— START Stored rows —
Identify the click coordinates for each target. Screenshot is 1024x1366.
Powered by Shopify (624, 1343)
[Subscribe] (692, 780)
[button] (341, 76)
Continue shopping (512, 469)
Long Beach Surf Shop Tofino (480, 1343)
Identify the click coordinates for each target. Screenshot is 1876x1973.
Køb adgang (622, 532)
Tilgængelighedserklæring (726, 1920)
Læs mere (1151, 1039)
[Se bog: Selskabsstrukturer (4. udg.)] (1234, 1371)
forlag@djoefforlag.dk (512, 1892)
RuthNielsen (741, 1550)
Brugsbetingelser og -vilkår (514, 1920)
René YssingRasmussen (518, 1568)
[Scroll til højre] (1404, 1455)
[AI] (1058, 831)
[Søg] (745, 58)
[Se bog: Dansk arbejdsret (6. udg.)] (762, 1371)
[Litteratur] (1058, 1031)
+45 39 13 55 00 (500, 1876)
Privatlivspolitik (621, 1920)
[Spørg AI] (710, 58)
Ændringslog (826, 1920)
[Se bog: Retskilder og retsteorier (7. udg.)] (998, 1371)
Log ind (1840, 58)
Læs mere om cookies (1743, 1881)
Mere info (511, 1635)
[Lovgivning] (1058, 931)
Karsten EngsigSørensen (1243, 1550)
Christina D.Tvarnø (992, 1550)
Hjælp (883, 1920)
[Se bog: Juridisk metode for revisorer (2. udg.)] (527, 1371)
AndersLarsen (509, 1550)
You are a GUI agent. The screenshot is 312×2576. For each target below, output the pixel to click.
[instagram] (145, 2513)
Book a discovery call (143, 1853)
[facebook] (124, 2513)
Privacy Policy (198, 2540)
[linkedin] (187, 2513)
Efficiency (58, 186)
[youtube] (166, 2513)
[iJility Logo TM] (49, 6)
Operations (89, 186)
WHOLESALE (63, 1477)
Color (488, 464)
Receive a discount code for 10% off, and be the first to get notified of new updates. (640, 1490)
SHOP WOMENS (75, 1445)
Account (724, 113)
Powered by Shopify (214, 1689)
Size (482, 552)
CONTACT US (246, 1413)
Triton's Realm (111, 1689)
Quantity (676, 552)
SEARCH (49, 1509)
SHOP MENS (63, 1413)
— END Stored rows —
Task instructions: Starting with the row that contains "SHOP WOMENS (75, 1445)" and going on through the final row, write those rows out again with 32 added to each coordinate number. Include no other rows.

Task result:
SHOP WOMENS (107, 1477)
Account (756, 145)
Powered by Shopify (246, 1721)
Size (514, 584)
CONTACT US (278, 1445)
Triton's Realm (143, 1721)
Quantity (708, 584)
SEARCH (81, 1541)
SHOP MENS (95, 1445)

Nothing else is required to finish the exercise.